What to produce: Duplicate the material verbatim from the line containing "Click the How to get Bitcoins badge" down to the line containing "coord(455,183)", including both of those lines.

======== Data rows ========

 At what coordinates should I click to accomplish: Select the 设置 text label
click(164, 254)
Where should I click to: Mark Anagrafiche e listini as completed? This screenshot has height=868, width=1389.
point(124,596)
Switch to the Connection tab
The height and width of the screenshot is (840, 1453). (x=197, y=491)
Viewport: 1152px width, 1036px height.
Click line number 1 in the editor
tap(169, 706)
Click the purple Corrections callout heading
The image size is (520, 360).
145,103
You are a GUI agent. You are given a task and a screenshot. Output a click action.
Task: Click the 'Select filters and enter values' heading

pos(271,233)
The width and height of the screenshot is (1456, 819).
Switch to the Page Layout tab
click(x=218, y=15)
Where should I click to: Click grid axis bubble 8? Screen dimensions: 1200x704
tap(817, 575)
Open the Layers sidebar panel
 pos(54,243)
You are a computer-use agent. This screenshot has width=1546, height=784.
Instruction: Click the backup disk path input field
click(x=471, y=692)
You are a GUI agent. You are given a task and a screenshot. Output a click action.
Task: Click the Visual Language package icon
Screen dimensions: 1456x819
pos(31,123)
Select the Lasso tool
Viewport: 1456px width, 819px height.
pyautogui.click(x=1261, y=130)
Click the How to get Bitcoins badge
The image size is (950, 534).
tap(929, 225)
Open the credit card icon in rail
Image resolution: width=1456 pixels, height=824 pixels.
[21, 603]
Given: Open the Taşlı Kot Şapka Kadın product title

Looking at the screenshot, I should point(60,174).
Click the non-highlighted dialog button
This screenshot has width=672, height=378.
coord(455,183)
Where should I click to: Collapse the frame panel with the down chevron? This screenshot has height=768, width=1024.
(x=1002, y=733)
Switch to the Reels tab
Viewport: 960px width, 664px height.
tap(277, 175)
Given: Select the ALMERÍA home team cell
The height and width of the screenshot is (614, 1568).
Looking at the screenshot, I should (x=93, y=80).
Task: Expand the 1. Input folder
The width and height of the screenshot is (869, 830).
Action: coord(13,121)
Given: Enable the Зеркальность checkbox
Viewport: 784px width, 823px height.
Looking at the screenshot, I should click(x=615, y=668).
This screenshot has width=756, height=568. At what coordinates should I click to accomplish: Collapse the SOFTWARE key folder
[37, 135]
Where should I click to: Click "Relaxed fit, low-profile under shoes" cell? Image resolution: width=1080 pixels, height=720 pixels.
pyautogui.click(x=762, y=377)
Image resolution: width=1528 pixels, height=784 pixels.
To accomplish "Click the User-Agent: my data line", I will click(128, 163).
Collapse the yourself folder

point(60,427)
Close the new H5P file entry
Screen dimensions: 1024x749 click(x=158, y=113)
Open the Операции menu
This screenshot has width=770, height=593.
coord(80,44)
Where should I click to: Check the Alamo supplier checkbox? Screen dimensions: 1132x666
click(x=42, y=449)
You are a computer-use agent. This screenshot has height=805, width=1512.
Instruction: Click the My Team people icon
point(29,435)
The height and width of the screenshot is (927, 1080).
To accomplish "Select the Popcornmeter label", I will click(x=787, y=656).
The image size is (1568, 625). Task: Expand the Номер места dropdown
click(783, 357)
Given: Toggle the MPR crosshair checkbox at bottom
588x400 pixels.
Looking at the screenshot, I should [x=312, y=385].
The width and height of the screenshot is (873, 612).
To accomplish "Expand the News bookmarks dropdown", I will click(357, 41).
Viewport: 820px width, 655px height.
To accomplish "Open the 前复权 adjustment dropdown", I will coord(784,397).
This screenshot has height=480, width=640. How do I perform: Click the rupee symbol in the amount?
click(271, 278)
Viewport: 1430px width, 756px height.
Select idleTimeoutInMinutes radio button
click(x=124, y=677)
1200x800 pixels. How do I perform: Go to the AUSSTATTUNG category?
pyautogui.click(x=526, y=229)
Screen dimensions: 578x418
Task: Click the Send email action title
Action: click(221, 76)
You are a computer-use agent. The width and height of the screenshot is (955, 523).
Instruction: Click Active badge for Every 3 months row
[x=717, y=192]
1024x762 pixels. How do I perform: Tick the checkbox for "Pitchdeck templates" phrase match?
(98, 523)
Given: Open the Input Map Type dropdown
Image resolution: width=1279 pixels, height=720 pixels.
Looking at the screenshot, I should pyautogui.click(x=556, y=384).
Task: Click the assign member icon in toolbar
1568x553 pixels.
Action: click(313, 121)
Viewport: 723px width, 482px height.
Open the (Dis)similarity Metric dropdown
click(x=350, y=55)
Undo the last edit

========

Correct result:
Click the How to get Bitcoins badge
The image size is (950, 534).
tap(929, 225)
Open the credit card icon in rail
Image resolution: width=1456 pixels, height=824 pixels.
[21, 603]
Given: Open the Taşlı Kot Şapka Kadın product title

Looking at the screenshot, I should point(60,174).
Click the non-highlighted dialog button
This screenshot has width=672, height=378.
coord(455,183)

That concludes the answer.